Learning to play again as an adult is such a gift. I ended up having a counselling practicum placement this past year working with children and adolescents ages 6-18. At first, I was focused on accomplishing something in the counselling sessions. I soon realized I needed to slowdown and take time to embrace play. It has been an amazing experience, both counselling experience and personally.
That’s great to hear that you have been able to make this transition Tonia!
Wow! I could really benefit from more play in my life. I feel I am more driven to accomplish and be productive in my very busy day to day. I do very much love to see kids at play, and enjoy watching /observing what comes from nature in a still moment, so would love to be doing more of this!
We explore this later on in the focus training so you will hopefully get to experience some play soon!
I think I need to print this article and keep it on my fridge as a reminder of the importance of play. I am always amazed at what lies within my children when I have the privilege of watching them play and express themselves.
And what is wonderful here is that when we watch children (or animals) play I find we get to receive some of the joy inherent in this ourselves too – without it taking anything away from them.
I am going to echo many of the proceeding comments here and say again how this article has brought awareness to the importance of bringing play back into my own life! But also welcoming more of the spontaneous silliness and laughter into client sessions and allowing both of us to acknowledge and enjoy them when they do!

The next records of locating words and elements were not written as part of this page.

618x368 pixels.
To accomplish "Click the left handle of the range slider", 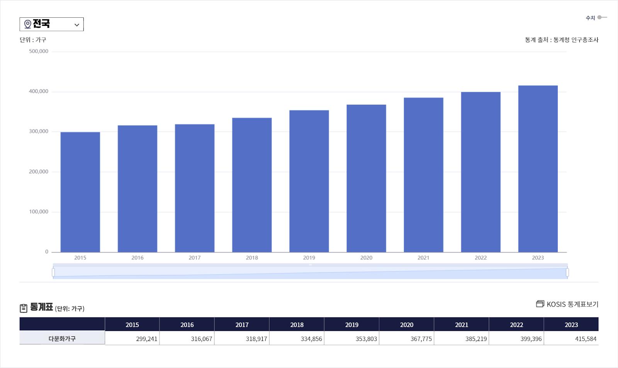I will (x=53, y=273).

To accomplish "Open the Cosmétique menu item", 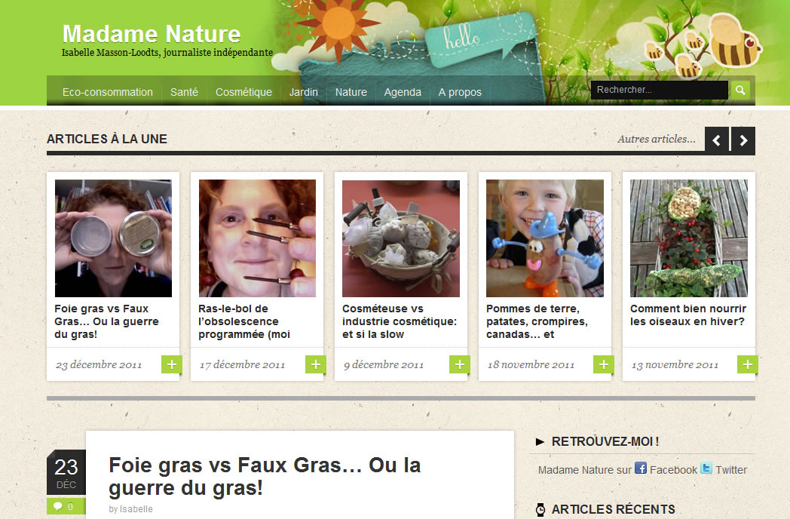I will point(243,92).
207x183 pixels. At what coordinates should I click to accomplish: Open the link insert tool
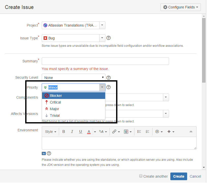(114, 132)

I agree – sessions can be playful too!
I’m thankful for my Mum 🙂 for being so playful with us. I love playing with all ages! It was a good reminder for me to read about how play doesn’t include competitiveness .. so many important points are made in the story.
Really nice, Sue
I’m glad you liked it Judy – much more to come in the training! And it’s so lovely to see someone else using the UK spelling for Mum!
I remember playing for hours and hours in my sandpit as a child, creating endless world with my tiny animals (which obviously included horses!). This was sometimes on my own and sometimes with my brothers (who had their own sandpits either side) so we could all join up and play together.

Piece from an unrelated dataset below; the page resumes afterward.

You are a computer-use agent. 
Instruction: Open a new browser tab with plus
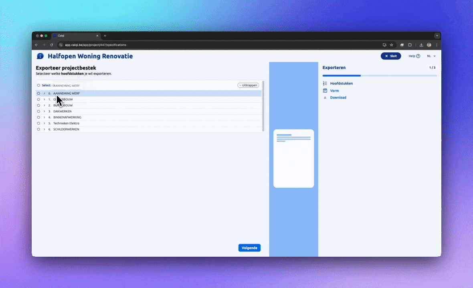tap(105, 36)
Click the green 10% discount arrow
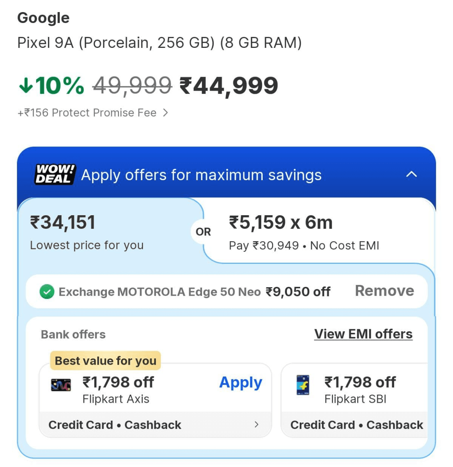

The opportunity to escape to another place, and experience such fun and creativity was such a blessing. And I now enjoy watching my own children enjoying similar play, whether that’s rolling on the floor with our dog or creating Lego battles – the opportunities for play and the joy it brings are endless.
yes – sand can be such a wonderful medium to play in/ with. I’ve started adding sand tray options (forkids and adults) in my sessions and this can be very powerful.
I am currently in an EMDR training and have noticed that from being the “practice client”, I am naturally engaging in playfulness. True play, as outlined in this post, is such an important piece in healing. I can see how playfulness could support the EFW process.
We see the lacking of social skills more and more in society and the school playgrounds. Kids/students are not able to make connections with others because they cannot unlock their imaginations and just be. We not only see in this in younger kids but also older (grade 5, 6, and on) as well. We are needing to teach and explore with them.